When a record holds a picture, leave the picture out and copy everything else exactly.

=== Begin Enclosure ===

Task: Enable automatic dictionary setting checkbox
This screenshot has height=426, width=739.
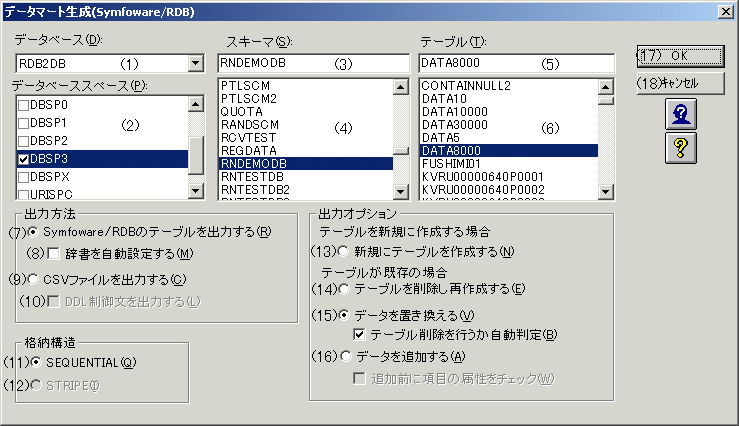Action: point(54,252)
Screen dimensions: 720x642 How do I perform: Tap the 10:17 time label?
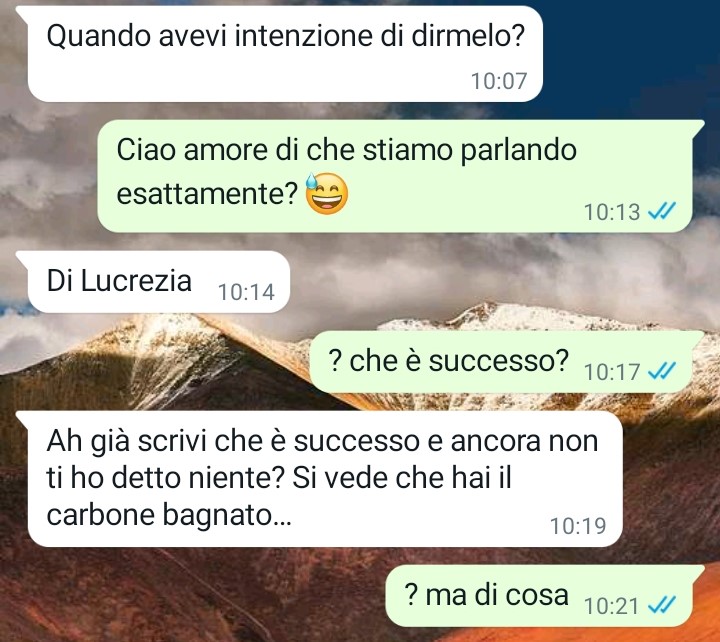coord(612,372)
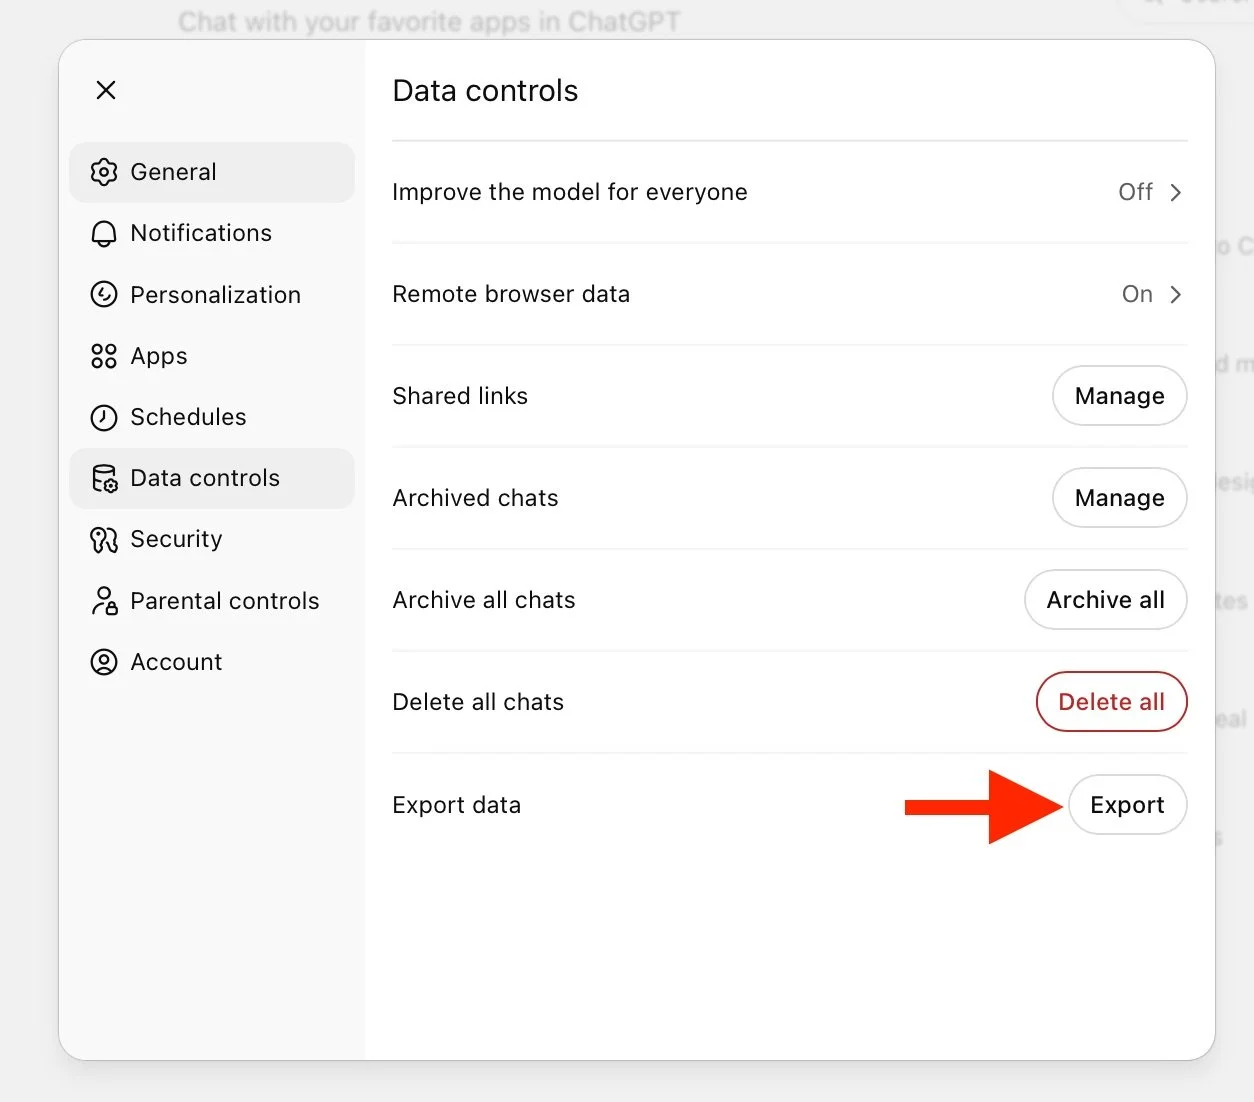This screenshot has width=1254, height=1102.
Task: Click the Parental controls person icon
Action: point(104,601)
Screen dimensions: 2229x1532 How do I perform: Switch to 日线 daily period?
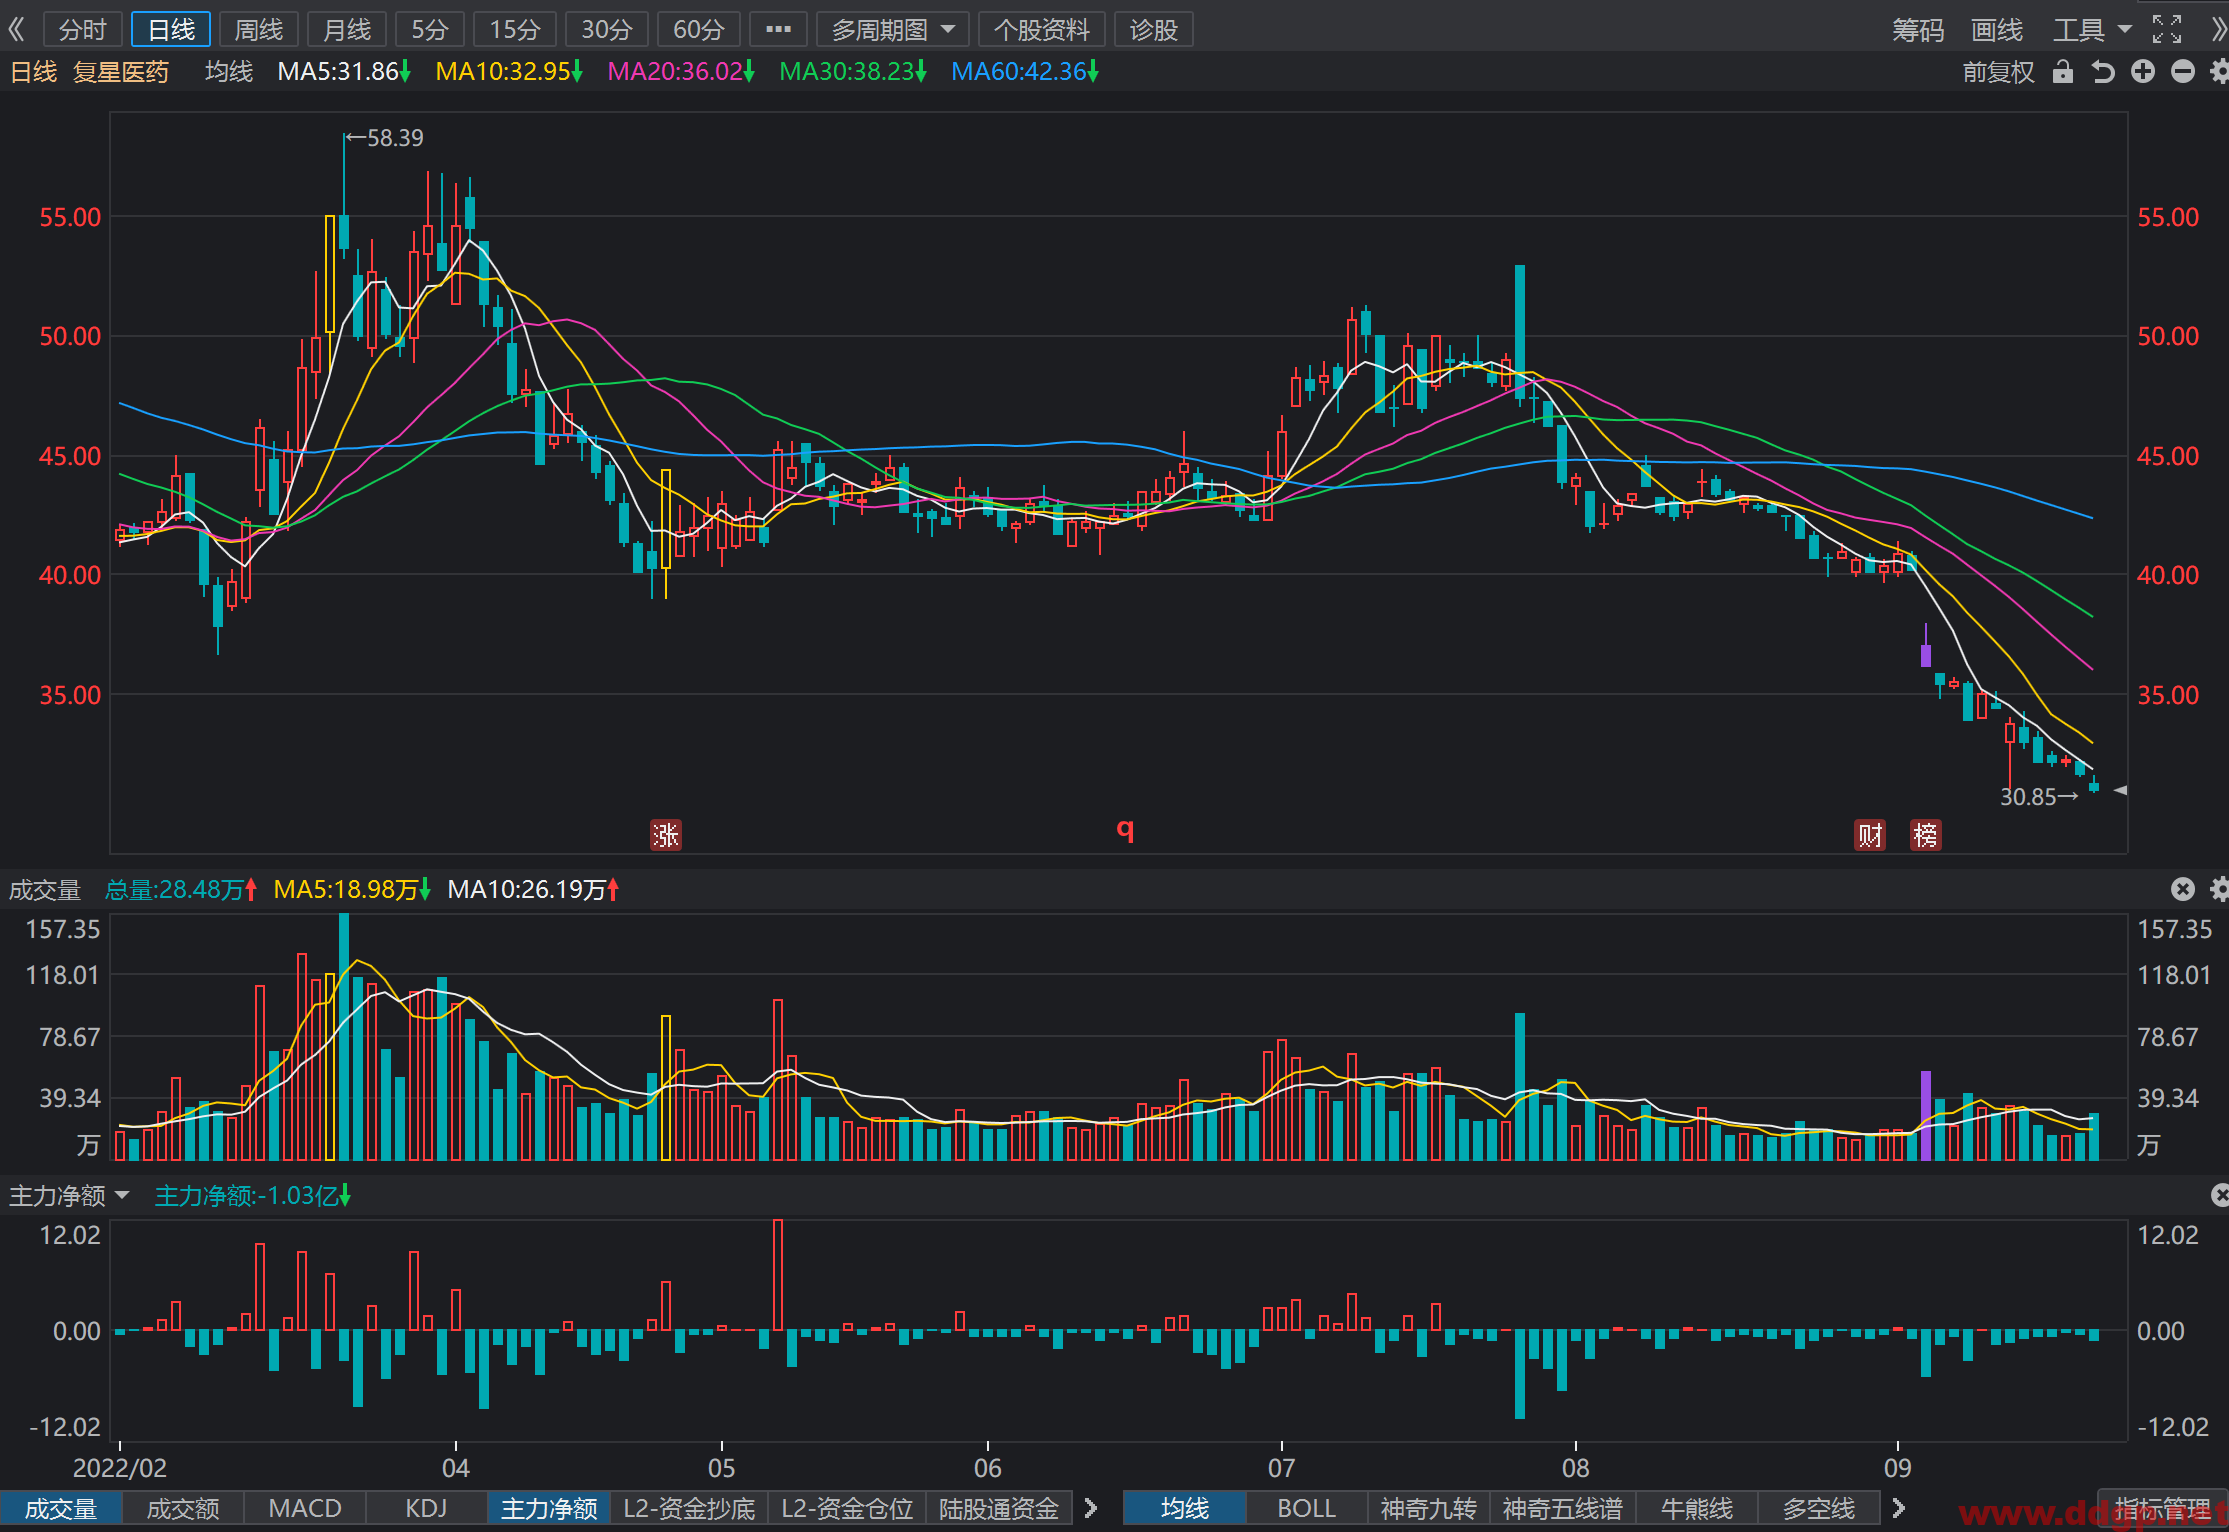pos(171,30)
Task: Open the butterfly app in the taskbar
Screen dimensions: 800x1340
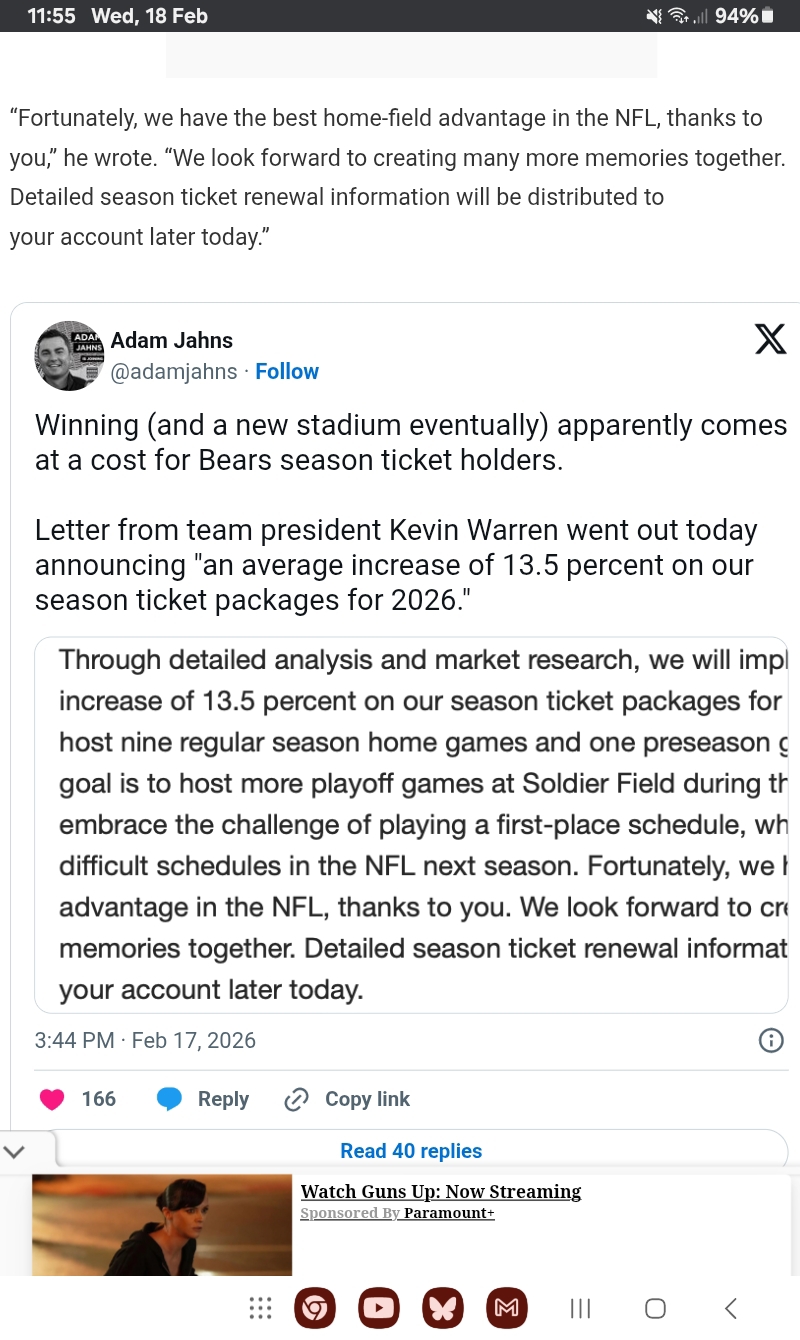Action: [x=443, y=1308]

=== End Enclosure ===

*Your solution*:
Task: Enable automatic dictionary setting checkbox
This screenshot has height=426, width=739.
Action: point(54,252)
Screen dimensions: 720x642 How do I perform: Tap the 10:17 time label?
coord(612,372)
This screenshot has width=1254, height=1102.
Task: Click the Parental controls person icon
Action: point(104,601)
Screen dimensions: 2229x1532 How do I perform: Switch to 日线 daily period?
pos(171,30)
Task: Open the butterfly app in the taskbar
Screen dimensions: 800x1340
Action: [x=443, y=1308]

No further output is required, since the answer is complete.